| GOAL OF THE EXERCISE |
Set down every record once more, exactly as given.

(DATASET begins)

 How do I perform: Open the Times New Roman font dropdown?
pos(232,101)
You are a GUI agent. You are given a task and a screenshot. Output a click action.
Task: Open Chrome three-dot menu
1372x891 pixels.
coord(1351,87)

(DATASET ends)

| PROBLEM SOLUTION |
 How do I perform: Open the Times New Roman font dropdown?
pos(232,101)
You are a GUI agent. You are given a task and a screenshot. Output a click action.
Task: Open Chrome three-dot menu
1372x891 pixels.
coord(1351,87)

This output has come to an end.